A common stereotype is one of mafia criminality, but the
reality is one of often highly-educated people coming because
of family connections. The failure of many immigrants to
learn Finnish creates a barrier to social and economic
participation, resulting in high unemployment. Aside from
ethnic Finns, ethnic Russians are also coming to Finland.
Finnish officials express some concerns about that extremely
small population, in particular about trouble from
disaffected and disconnected youths. Another concern comes
from increasing tourism from Russia, and with it the
irritation of Russians purchasing the famous Finnish country
cottages. Though polls show Russian-speakers are among the
least-liked immigrant groups, Finnish officials and
representatives of the immigrant community note that tensions
are generally low and incidents fairly isolated.
Nevertheless, the government is actively seeking ways to
integrate this community. End summary.

Russian-speaking Minority Presence in Finland

2.(U) According to FARO (Finnish Association of
Russian-Speaker Organizations/Finljandskaja Assotsiatsija
Russkojazychnyh Obshestv) and official Finnish sources,
Finland's Russian-speaking community is the country's largest
immigrant group. The community is small but growing:
numbering approximately 42,000 in 2006, by the end of 2008
the Finnish population included approximately 50,000 whose
mother tongue is Russian. A majority live in the Helsinki
region; the remainder live in considerably smaller
populations predominately in the southeast, close to the
Russian border.

3. (U) Almost half of these Russian-speaking immigrants are
not ethnically Russian. Many are of Finnish or related
ethnicity (e.g., Ingric). Finns and related ethnic groups,
and their descendants, remained when Finland lost the Karelia
region to Russia in the Continuation War (1941-1944). The
collapse of the Soviet Union presented the Government of
Finland (GoF) with an opportunity, and in the 1990s it
adopted a policy to encourage Ingrians and others to settle
in Finland (many, but not all, spoke Russian). A large wave
came to Finland in the 1990s; the GoF did not track this
influx carefully, creating difficulties in measuring the
Ingric presence in the country. (NOTE: The GoF has limited
population statistics based on ethnicity. After gaining
Finnish citizenship the GoF no longer lists ethnicity,
leaving mother tongue as the most useful statistic. END

4. (U) After the initial surge of immigrants the GoF
tightened immigration and citizenship rules. Despite the
restrictions, immigration of Russian-speakers remains
significant. According to the GoF, the number applying for
Finnish residence permits coming from Russia and Estonia
doubled over the last two years, from 5,000 to 10,000.

==============================

# [REQUIREMENT 1]
In the rows, starting at the first line and going through the line with "pyautogui.click(x=921, y=377)", give the lines again with "screenshot" replaced by "image" and everything else unchanged. Leave out the pictures.

==============================

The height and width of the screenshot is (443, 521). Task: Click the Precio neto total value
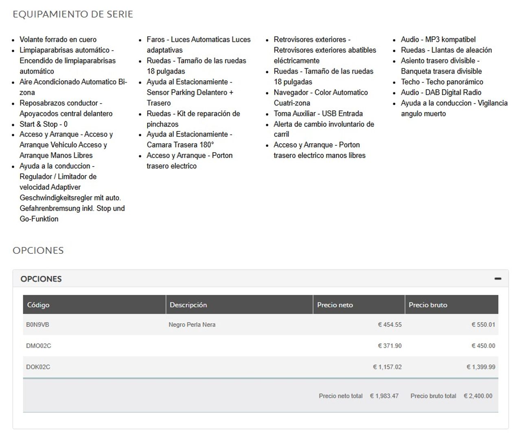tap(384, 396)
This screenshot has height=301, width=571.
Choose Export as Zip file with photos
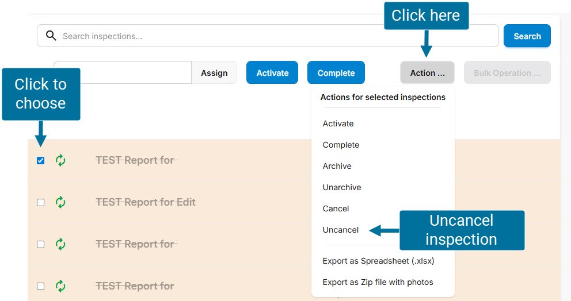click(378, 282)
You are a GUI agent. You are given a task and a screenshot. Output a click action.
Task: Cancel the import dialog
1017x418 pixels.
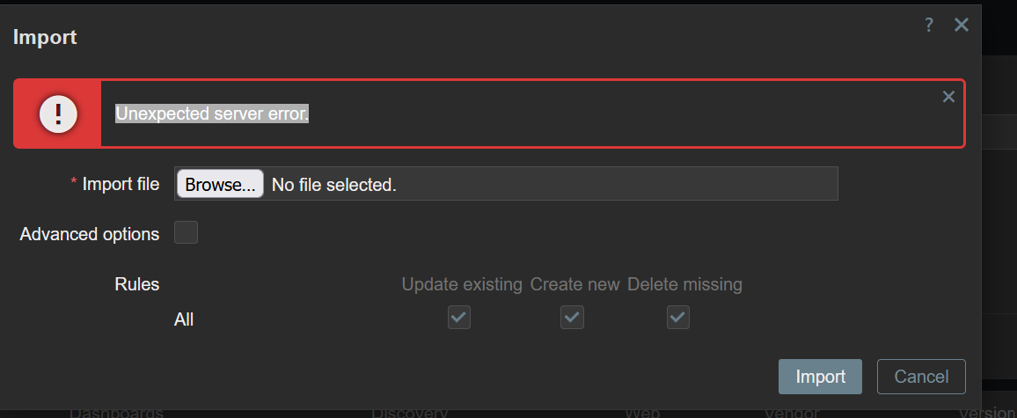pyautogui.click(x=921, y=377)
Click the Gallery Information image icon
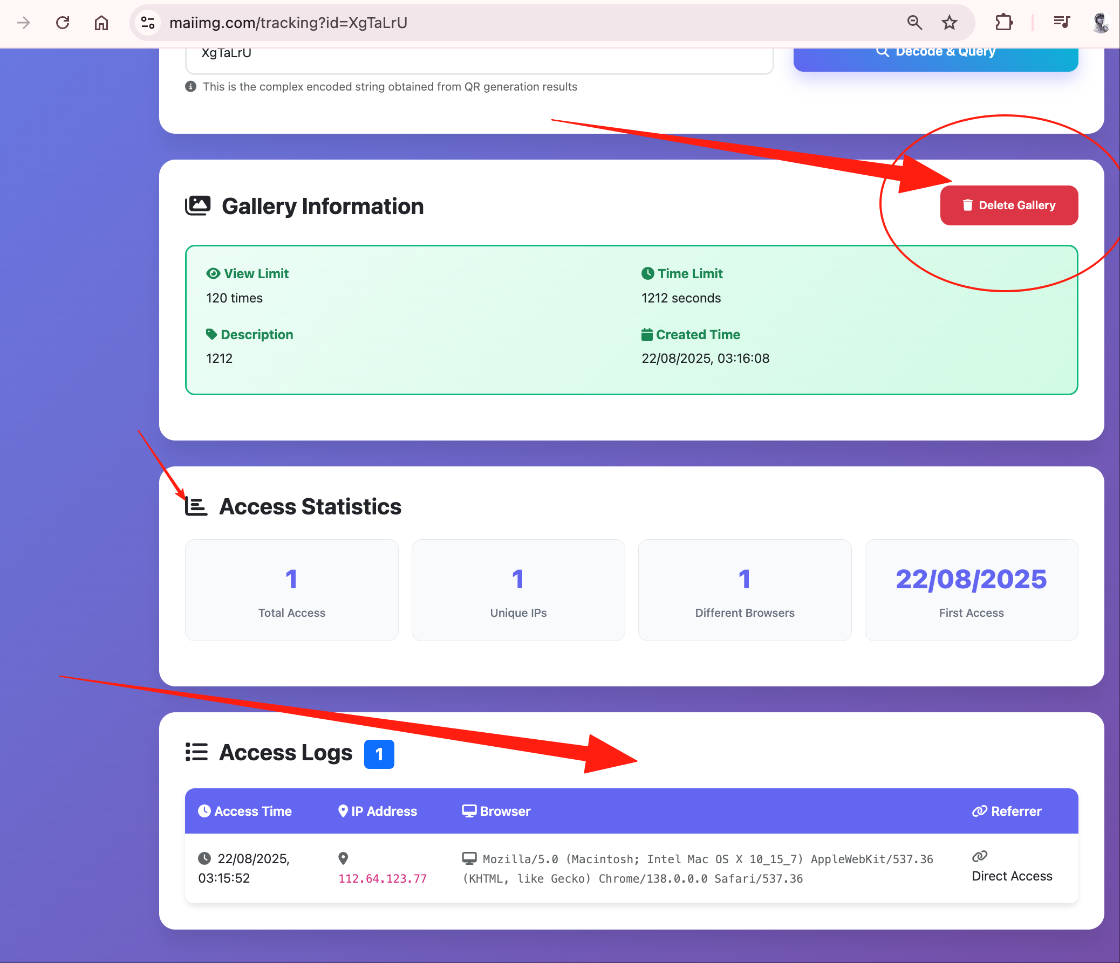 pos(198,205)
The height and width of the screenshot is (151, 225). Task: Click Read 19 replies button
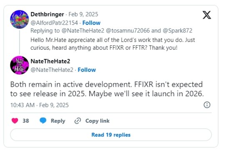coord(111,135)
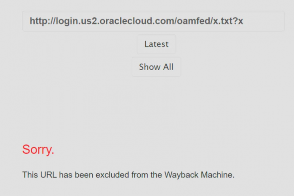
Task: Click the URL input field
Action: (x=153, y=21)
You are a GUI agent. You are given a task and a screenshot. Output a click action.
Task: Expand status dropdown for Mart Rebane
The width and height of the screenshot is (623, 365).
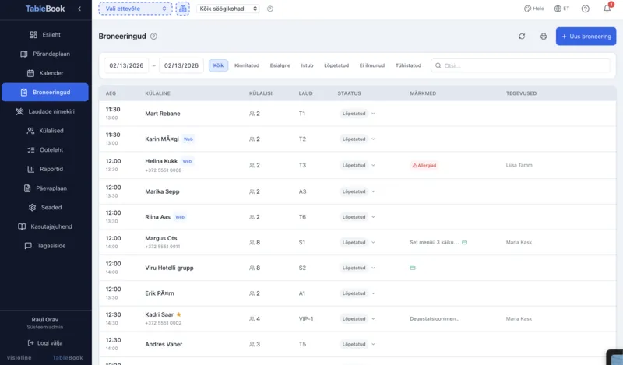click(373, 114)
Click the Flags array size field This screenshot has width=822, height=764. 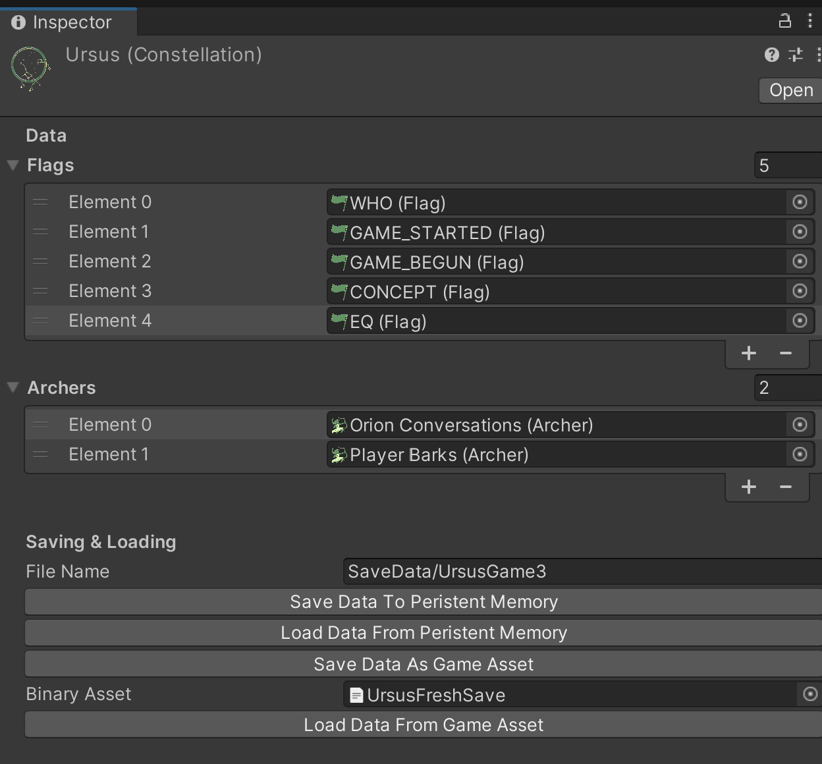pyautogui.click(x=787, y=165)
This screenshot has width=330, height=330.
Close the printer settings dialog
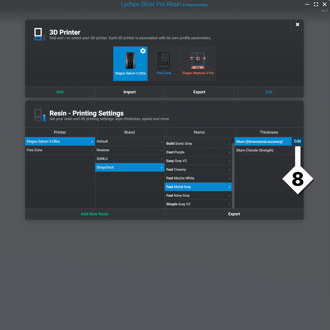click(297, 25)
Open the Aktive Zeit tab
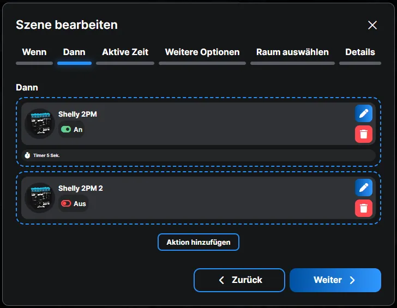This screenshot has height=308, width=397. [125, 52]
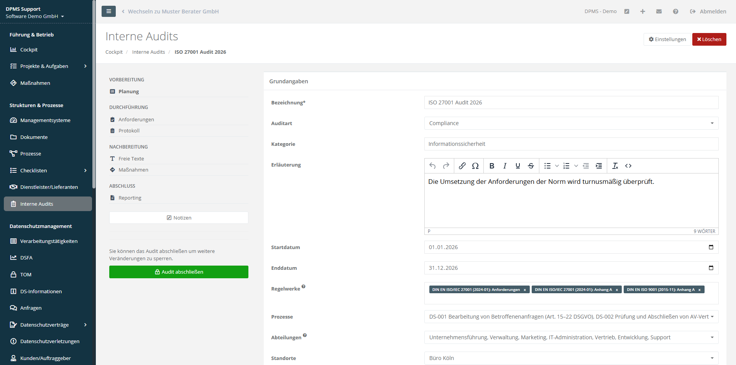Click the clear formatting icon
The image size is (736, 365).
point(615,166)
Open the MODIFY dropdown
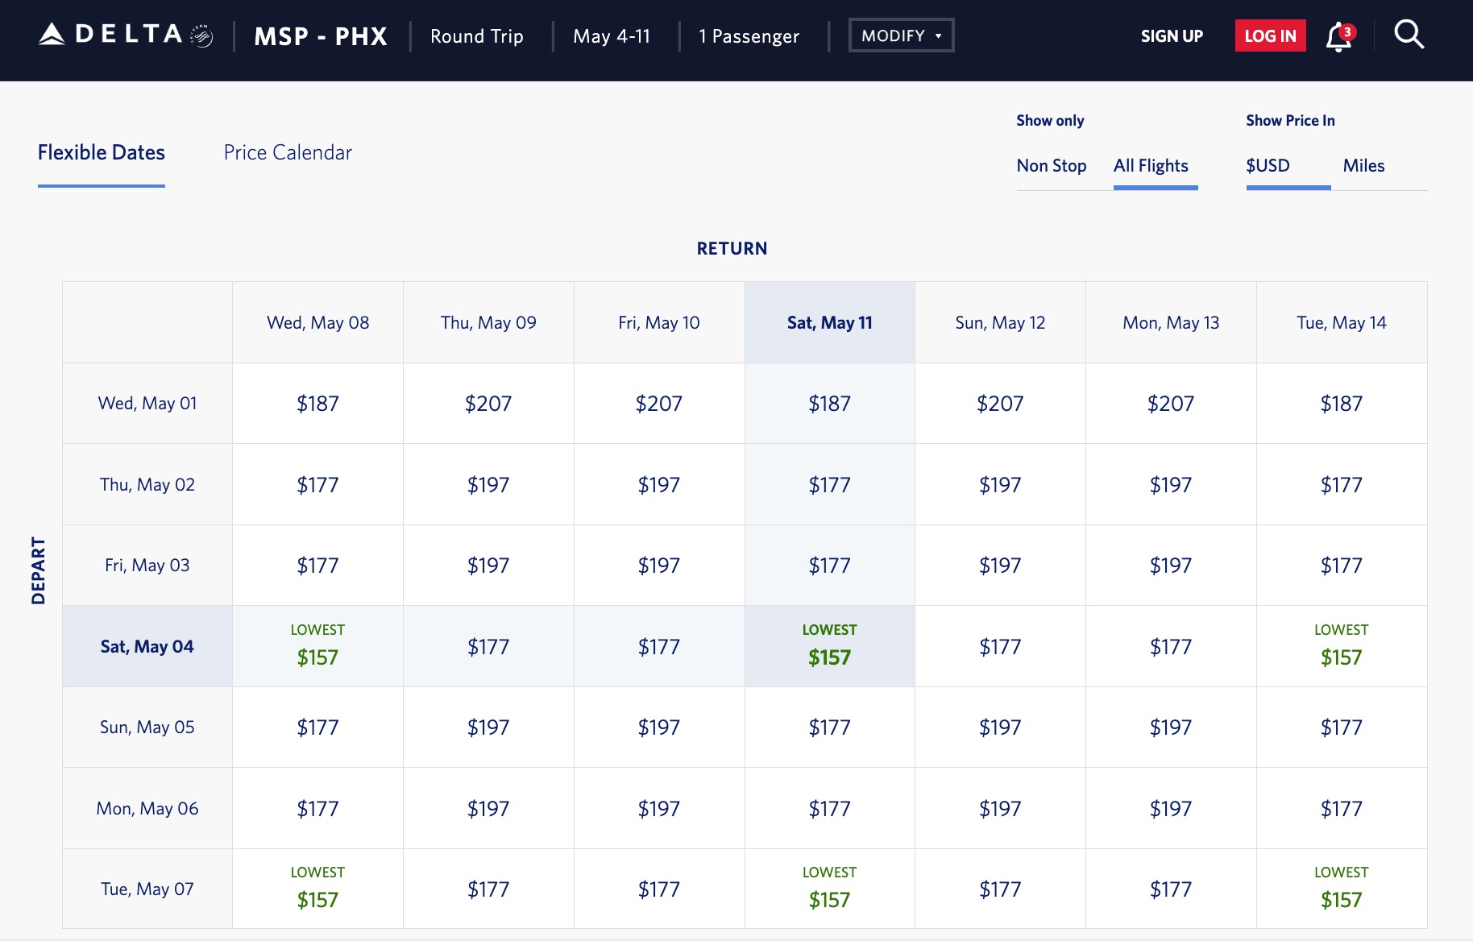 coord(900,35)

==============================

# [REQUIREMENT 2]
Do these statements agree with the text on Russian speakers in Finland? For each, answer yes or no and quote the words that decide it. (a) By the end of 2008, about 50,000 people in Finland had Russian as their mother tongue. (b) Most of the Russian-speaking community lives in the southeast, near the Russian border. (c) Residence permit applications from Russia and Estonia tripled over the last two years.

# [ANSWER 1]
The height and width of the image is (443, 521). Task: Click the Precio neto total value
tap(384, 396)
This image has height=301, width=571.
Choose Export as Zip file with photos
click(378, 282)
You are a GUI agent. You are given a task and a image. Output a click action.
Task: Cancel the import dialog
1017x418 pixels.
pyautogui.click(x=921, y=377)

# [ANSWER 2]
(a) Yes: "by the end of 2008 the Finnish population included approximately 50,000 whose mother tongue is Russian"
(b) No: "A majority live in the Helsinki region"
(c) No: "doubled over the last two years, from 5,000 to 10,000"